The Nasdaq 100, a traditional proxy for tech-driven risk appetite, now shows a sharply negative 24-hour correlation with crypto at negative 0.77. This marks the most pronounced short-term divergence in months, suggesting that crypto traders are acting on distinct catalysts absent in broader equity markets.

Three interlocking forces drove this sell-off: a cascade of leveraged liquidations, coordinated whale exits in Ethereum, and macro-level caution despite apparent political resolution. The first, and perhaps most mechanically significant, was the unwinding of excessive leverage in futures markets.
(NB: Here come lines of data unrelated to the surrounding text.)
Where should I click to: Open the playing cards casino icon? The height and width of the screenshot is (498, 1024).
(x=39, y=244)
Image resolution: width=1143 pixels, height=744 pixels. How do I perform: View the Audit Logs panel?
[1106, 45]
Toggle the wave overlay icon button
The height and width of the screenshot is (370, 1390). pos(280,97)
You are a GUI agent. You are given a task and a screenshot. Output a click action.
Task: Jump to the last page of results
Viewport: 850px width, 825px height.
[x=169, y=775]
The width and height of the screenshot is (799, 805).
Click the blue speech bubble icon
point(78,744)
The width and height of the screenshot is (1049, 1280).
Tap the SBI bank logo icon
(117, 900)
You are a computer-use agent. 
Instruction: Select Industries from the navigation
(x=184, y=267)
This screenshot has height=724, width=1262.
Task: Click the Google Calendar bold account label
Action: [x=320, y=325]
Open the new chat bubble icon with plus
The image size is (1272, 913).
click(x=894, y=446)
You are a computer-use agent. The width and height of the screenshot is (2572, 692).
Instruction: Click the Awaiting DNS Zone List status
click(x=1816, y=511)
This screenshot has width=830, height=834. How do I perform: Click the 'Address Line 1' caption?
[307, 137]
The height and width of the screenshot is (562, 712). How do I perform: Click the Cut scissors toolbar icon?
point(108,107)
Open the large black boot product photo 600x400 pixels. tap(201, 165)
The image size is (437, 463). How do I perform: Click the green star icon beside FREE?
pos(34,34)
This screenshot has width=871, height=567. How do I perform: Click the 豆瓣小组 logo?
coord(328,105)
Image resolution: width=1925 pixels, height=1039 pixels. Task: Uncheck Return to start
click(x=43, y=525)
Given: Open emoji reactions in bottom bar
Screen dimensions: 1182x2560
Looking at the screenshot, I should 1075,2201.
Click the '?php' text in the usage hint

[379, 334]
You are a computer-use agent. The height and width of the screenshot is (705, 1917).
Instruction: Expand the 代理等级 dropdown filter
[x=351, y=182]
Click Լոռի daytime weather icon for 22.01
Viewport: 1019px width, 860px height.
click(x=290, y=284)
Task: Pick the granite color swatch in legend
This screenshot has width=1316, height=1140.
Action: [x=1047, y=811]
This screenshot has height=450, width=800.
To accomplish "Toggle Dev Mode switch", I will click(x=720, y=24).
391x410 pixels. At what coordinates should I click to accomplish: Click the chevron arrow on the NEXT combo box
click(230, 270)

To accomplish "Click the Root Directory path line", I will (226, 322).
Over US$260 million in crypto positions were liquidated in just one day, with longs accounting for 84 per cent of Bitcoin and 90 per cent of Ethereum losses.

This follows a 10 per cent weekly increase in open interest, indicating that speculators had aggressively positioned for further upside. When prices dipped, even modestly, margin calls triggered a feedback loop of forced selling, amplifying the initial decline into a full-blown washout.

Compounding this technical pressure was a strategic retreat by institutional and whale participants in the Ethereum ecosystem. Data confirms that two large holders offloaded 178,080 ETH, valued at approximately US$528 million, in what appears to be a coordinated profit-taking manoeuvre. This move coincided with the worst weekly outflow period for Ethereum spot ETFs since their launch. US$796 million fled the nine US-listed funds over the prior week, with every single ETF posting net redemptions.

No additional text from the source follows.